Polemik Perpanjangan Masa Jabatan Kepala Desa dan Implikasinya Terhadap Demokrasi Lokal
DOI:
https://doi.org/10.31004/innovative.v4i3.12443Abstract
Isu mengenai rencana perpanjangan masa jabatan Kepala Desa, Asosiasi Persatuan Kepala Desa Seluruh Indonesia (Apdesi) menggelar aksi unjuk rasa di depan Gedung DPR, menuntut perubahan Pasal 39 ayat (1) UU Nomor 6 Tahun 2014 perihal masa jabatan kepala desa, serta meminta perpanjangan masa jabatan sebelumnya. . Masa jabatannya berkisar antara 3 periode selama 6 tahun hingga 3 periode selama 9 tahun, sehingga masa jabatannya bisa sampai 27 tahun.
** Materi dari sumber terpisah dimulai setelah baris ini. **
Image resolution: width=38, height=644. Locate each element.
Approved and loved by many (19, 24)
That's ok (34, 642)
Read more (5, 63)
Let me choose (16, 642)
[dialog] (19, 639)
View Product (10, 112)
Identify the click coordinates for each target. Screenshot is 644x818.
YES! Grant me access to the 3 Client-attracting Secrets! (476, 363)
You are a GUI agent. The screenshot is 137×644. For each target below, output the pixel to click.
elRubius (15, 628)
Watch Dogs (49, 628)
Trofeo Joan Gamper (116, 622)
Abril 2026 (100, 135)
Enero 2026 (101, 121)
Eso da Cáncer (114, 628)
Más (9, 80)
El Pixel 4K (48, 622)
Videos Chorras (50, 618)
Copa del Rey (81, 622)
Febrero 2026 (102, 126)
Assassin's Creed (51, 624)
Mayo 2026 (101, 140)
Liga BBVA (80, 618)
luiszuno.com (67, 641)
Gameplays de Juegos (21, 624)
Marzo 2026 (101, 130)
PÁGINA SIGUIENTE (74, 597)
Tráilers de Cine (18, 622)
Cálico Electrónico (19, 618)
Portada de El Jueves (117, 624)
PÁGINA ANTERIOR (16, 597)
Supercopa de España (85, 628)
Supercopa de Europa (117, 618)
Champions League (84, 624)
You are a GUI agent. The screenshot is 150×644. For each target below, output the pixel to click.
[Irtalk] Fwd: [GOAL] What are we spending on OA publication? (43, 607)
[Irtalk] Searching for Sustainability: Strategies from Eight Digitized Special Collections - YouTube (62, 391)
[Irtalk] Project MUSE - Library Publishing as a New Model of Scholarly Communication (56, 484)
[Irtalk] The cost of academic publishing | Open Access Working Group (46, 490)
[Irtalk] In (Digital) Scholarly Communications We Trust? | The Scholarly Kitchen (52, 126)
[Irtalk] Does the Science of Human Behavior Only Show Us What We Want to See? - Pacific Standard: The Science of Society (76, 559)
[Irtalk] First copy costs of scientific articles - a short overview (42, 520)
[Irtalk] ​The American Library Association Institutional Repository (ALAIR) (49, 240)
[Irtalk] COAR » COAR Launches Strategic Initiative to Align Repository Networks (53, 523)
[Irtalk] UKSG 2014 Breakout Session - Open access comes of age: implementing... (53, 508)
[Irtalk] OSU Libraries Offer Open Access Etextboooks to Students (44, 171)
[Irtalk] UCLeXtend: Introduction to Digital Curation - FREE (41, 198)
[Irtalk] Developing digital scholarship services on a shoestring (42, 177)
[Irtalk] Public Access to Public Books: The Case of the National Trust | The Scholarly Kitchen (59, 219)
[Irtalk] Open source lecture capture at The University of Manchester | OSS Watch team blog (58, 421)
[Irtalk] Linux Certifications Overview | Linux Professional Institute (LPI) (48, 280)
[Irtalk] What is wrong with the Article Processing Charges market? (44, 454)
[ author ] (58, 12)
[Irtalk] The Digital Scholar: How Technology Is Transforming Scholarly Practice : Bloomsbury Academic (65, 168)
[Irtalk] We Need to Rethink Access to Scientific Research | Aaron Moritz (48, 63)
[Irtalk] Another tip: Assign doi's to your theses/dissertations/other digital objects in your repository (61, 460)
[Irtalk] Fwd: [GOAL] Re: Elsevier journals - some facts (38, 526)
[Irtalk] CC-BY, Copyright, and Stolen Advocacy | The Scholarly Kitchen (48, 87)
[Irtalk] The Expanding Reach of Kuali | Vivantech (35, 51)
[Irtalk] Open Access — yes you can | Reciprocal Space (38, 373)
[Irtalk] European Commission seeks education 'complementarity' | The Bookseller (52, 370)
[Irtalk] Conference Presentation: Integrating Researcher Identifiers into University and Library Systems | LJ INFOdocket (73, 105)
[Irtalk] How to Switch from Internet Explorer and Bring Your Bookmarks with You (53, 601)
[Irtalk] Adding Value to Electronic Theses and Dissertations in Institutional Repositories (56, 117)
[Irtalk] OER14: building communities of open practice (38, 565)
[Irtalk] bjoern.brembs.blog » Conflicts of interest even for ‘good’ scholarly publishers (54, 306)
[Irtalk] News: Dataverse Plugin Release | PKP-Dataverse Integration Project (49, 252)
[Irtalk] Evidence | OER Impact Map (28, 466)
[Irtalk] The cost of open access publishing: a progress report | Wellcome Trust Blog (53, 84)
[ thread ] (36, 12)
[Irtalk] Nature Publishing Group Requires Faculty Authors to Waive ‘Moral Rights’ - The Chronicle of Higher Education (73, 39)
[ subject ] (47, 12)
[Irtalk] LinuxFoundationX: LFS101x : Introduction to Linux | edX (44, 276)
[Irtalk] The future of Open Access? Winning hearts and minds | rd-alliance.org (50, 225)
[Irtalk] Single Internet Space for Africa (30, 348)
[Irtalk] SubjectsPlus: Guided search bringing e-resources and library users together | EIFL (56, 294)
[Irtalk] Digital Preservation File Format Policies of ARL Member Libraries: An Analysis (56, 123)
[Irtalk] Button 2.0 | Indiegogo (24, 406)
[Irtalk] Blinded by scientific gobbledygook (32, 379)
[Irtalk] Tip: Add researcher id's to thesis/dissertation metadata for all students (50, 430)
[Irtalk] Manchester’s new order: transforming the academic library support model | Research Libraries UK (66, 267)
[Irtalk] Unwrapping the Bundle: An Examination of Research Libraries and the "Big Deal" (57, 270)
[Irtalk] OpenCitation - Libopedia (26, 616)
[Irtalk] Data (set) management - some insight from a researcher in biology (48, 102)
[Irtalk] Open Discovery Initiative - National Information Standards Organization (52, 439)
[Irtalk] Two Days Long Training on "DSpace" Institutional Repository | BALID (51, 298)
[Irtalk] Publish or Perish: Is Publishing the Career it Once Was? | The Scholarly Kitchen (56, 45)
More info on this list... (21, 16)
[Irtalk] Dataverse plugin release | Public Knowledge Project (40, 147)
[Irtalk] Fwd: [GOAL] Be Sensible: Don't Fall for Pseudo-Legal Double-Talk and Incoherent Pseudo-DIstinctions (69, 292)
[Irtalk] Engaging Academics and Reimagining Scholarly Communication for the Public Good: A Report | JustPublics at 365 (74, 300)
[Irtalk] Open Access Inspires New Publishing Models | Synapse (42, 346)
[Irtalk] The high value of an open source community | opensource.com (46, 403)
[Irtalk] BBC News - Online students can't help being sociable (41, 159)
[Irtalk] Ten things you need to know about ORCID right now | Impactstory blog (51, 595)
Tujuan dari penelitian ini ialah guna mengidentifikasi perdebatan mengenai perpanjangan masa jabatan kepala desa serta dampaknya atas demokrasi lokal. Penelitian ini mengambil metode penelitian kepustakaan (library research). Hasil dari penelitian ini yaitu alasan perpanjangan masa jabatan tersebut ialah dengan adanya masa jabatan Kepala Desa menjadi 9 sembilan tahun kepala desa memiliki lebih banyak waktu untuk mensejahterakan rakyat dan pembangunan desa dapat lebih efektif tanpa terpengaruh oleh dinamika politik pasca pemilihan kepala desa. Adapun dengan diperpanjangnya masa jabatan kepala desa akan melahirkan degradasi demokrasi lokal khususnya di desa karena tidak sesuai dengan prinsip demokrasi yakni pembatasan kekuasaan, yang berimplikasi pada kecenderungan penyalahgunaan kekuasaan, jabatan, resiko kecemburuan sosial di masyarakat yang berujung pada munculnya dinasti kepemimpinan; risiko nepotisme, terbatasnya ruang bagi pihak lain untuk mengusulkan peluang menjadi kepala desa, korupsi dana desa dan juga kejenuhan psikologis politik masyarakat.